START MATERIAL PROVIDED

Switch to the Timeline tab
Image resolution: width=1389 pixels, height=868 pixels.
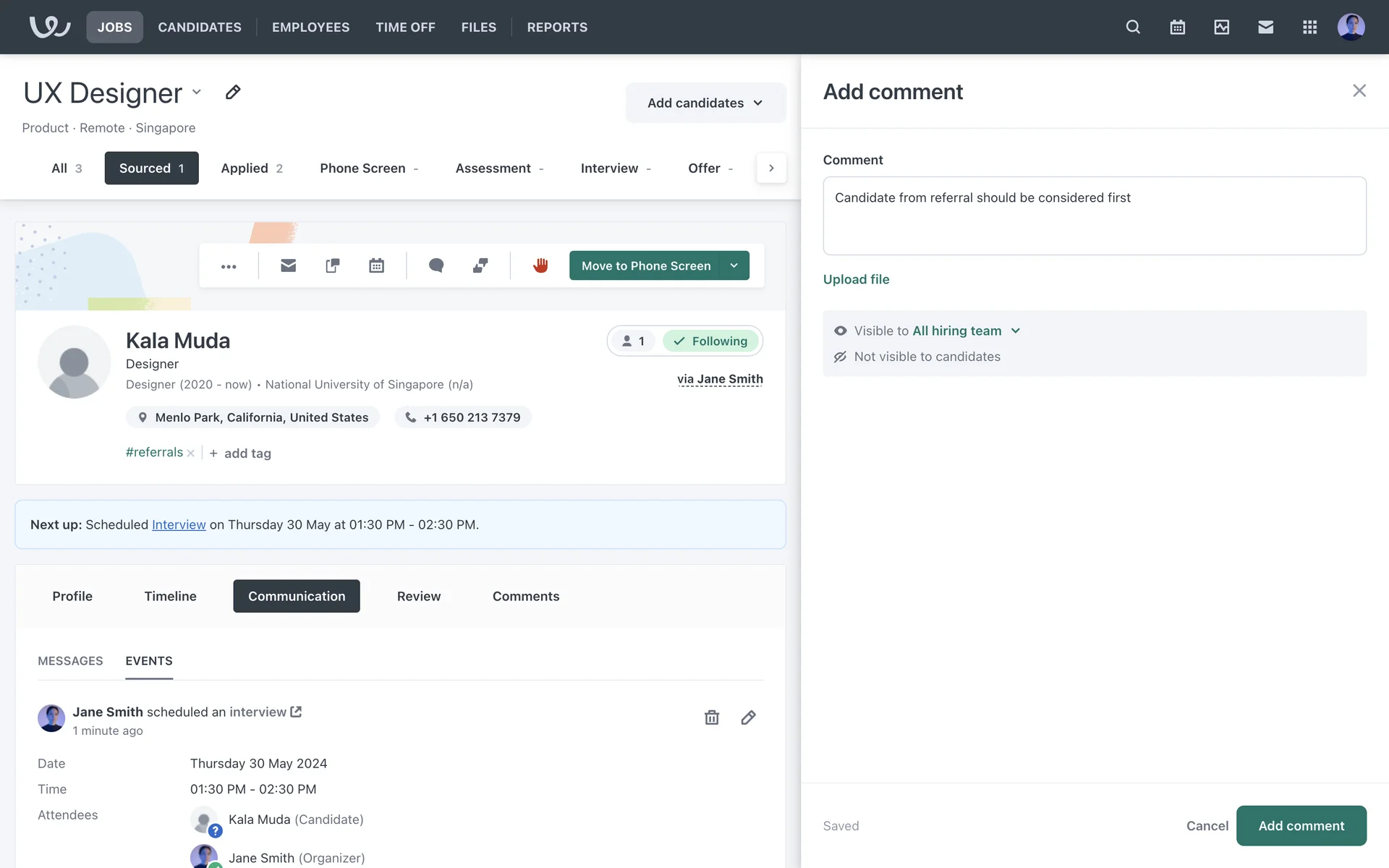[x=170, y=596]
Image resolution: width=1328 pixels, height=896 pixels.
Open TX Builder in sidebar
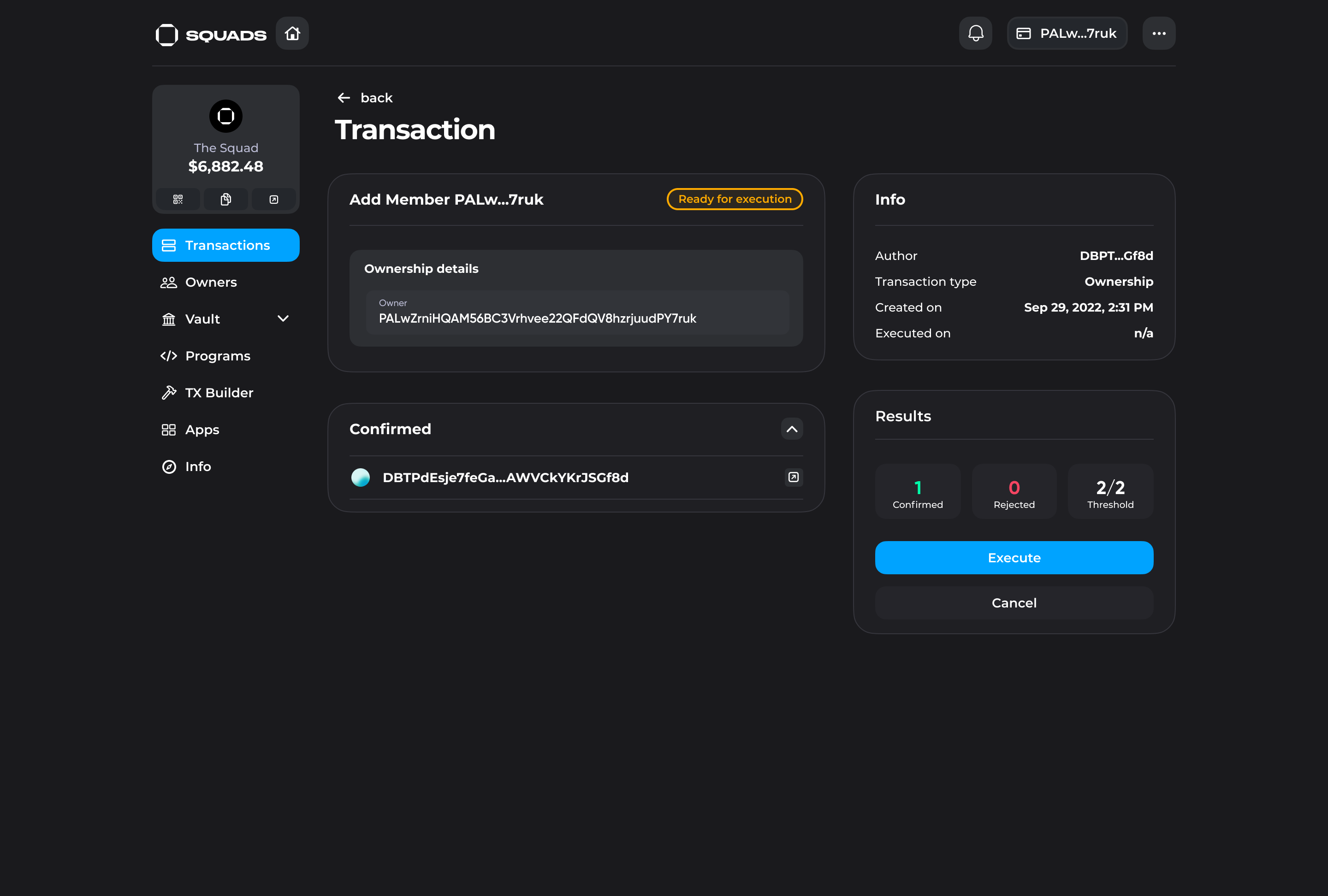[x=218, y=393]
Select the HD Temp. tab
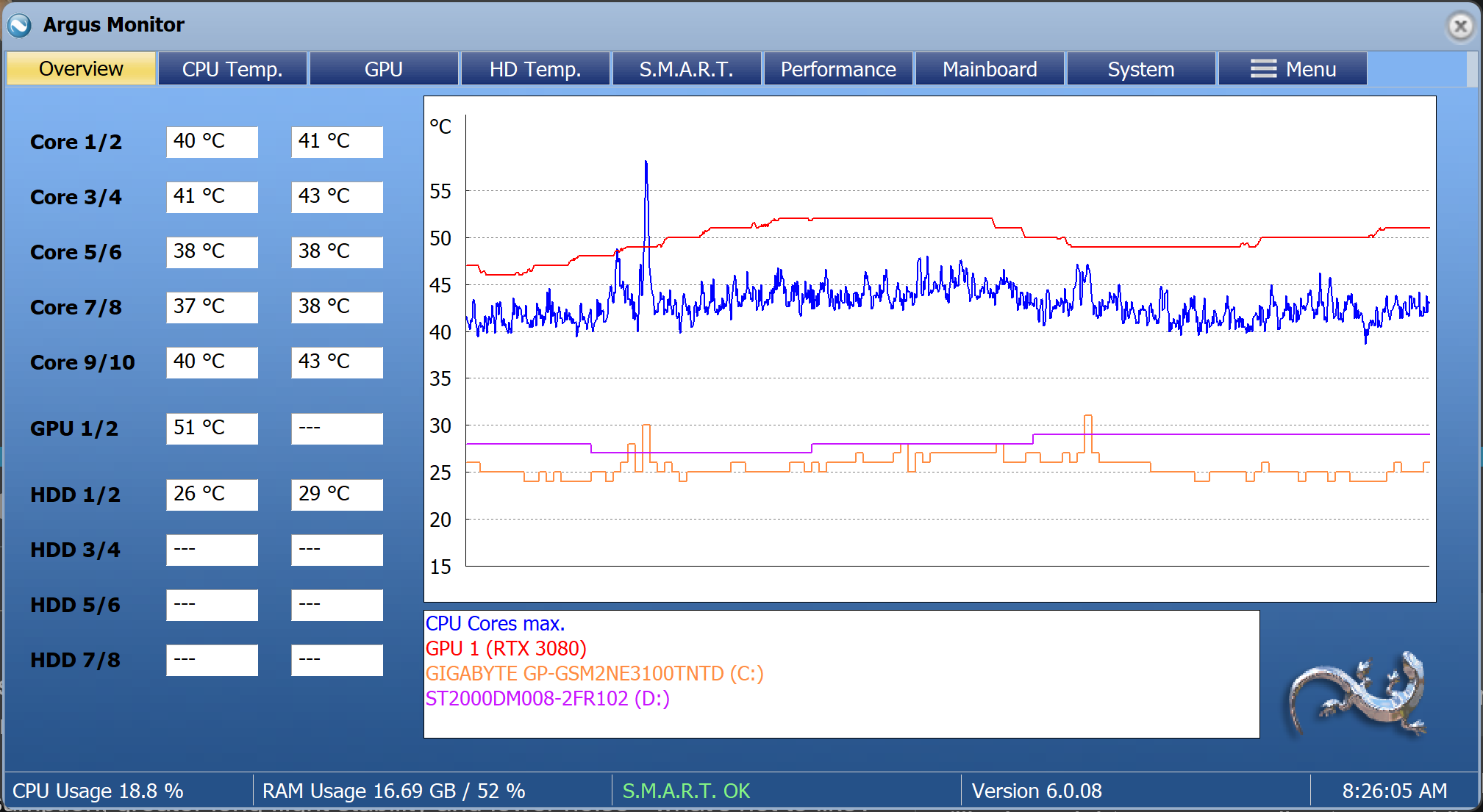 click(x=535, y=69)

END MATERIAL PROVIDED

# WORK INSTRUCTION
Transcribe the entries above verbatim, omitting their pictures.

# WRITTEN RESPONSE
Switch to the Timeline tab
Image resolution: width=1389 pixels, height=868 pixels.
[x=170, y=596]
Image resolution: width=1328 pixels, height=896 pixels.
Open TX Builder in sidebar
[x=218, y=393]
Select the HD Temp. tab
 click(x=535, y=69)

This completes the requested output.